Wirtschaft

Deutsche Bank in Südkorea verurteilt

Die Maklerabteilung der Deutschen Bank in Südkorea und vier Angestellte der größten deutschen Bank wurden in Südkorea vor Gericht gestellt und verurteilt, ihnen werden Manipulationen am Aktienmarkt in Seoul vorgeworfen. Sie sollen am 11. November 2010 durch manipulierte und unfaire Transaktionen 41,5 Millionen Dollar unrechtmäßig erwirtschaftet haben. An diesem Tag fiel der südkoreanische Index um 2,7 % in den letzten zehn Minuten vor Handelsschluss. Die Deutsche Bank bestreitet diese Vorwürfe.

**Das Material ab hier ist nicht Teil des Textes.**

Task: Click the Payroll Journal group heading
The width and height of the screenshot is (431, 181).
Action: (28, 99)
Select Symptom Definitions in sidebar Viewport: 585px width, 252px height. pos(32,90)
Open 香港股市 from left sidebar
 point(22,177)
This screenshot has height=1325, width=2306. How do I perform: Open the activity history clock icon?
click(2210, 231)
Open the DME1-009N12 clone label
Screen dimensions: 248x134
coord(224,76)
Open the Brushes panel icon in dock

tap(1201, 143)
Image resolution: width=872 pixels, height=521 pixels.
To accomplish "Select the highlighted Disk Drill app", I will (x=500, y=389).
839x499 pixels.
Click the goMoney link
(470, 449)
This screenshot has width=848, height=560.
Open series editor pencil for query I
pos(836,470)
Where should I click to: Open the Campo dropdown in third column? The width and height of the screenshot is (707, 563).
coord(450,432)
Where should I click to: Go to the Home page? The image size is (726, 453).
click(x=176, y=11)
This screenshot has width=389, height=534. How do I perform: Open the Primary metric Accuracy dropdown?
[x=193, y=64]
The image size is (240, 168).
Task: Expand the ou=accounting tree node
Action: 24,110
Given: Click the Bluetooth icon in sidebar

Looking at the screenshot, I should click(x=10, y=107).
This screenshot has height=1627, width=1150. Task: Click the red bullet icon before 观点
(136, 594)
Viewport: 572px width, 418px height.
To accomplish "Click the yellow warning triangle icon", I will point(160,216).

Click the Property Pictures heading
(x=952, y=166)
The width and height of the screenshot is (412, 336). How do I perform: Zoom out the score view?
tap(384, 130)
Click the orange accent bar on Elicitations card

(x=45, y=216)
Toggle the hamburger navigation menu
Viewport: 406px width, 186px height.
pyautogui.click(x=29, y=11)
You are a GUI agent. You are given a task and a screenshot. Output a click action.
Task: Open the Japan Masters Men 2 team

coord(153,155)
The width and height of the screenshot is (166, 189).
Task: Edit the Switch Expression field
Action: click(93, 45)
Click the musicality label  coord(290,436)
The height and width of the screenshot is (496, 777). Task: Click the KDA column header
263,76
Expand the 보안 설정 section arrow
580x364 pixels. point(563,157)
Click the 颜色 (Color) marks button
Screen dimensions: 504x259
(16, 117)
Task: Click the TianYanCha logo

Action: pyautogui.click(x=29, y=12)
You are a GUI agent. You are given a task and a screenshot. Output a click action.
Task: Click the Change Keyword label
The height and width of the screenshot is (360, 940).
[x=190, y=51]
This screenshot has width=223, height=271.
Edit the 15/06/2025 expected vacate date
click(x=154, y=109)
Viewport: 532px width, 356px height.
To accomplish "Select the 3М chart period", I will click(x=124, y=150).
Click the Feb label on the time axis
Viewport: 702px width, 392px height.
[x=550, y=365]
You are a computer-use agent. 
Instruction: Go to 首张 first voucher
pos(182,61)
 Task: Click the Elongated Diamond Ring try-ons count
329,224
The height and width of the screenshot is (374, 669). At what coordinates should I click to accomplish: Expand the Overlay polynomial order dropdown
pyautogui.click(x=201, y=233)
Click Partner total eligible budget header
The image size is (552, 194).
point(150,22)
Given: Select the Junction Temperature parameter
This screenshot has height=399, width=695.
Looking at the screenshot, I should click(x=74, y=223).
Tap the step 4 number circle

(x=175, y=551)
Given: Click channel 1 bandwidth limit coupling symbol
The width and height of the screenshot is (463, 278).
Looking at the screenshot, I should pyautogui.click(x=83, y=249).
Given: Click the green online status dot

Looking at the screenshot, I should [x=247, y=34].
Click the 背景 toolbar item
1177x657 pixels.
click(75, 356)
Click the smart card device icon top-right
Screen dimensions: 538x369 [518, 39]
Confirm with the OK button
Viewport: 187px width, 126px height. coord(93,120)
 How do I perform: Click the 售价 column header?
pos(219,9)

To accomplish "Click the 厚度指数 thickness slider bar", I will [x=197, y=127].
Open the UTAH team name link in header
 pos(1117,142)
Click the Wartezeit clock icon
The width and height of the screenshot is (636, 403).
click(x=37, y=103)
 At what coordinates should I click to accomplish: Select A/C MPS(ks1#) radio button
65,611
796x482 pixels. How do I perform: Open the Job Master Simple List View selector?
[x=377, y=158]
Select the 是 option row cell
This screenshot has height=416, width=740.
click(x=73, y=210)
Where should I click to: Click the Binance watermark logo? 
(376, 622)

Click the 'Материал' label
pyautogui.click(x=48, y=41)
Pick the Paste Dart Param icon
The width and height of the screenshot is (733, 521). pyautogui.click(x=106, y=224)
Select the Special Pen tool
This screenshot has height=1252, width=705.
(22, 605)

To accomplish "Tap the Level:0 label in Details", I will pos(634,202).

Am 11. November sollen die Angestellte der Deutschen Bank Aktienkäufe für Investoren getätigt haben, aber mehrheitlich nur in den letzten zehn Minuten. Die Finanzaufsichtsbehörde Südkoreas leitete umgehend Untersuchungen ein, darüberhinaus wurde der Bank eine Sperre vom Aktienhandel in Seoul für sechs Monate verhängt, diese Aussperrung gilt bis zum 1. Oktober.Zusätzlich wurde eine Geldstrafe von einer Milliarde Won (ca. 650.000 Euro) ausgesprochen, die höchste jemals ausgesprochene Strafe für Aktienhändler in Südkorea bislang.

In einem Statement bedauert die Deutsche Bank den Vorfall mit ihren eigenen Mitarbeitern, weist aber ausdrücklich darauf hin, dass diese keine Anweisungen erhalten, sondern eigenständig gehandelt hätten. Die besagten Mitarbeiter werden das Unternehmen verlassen.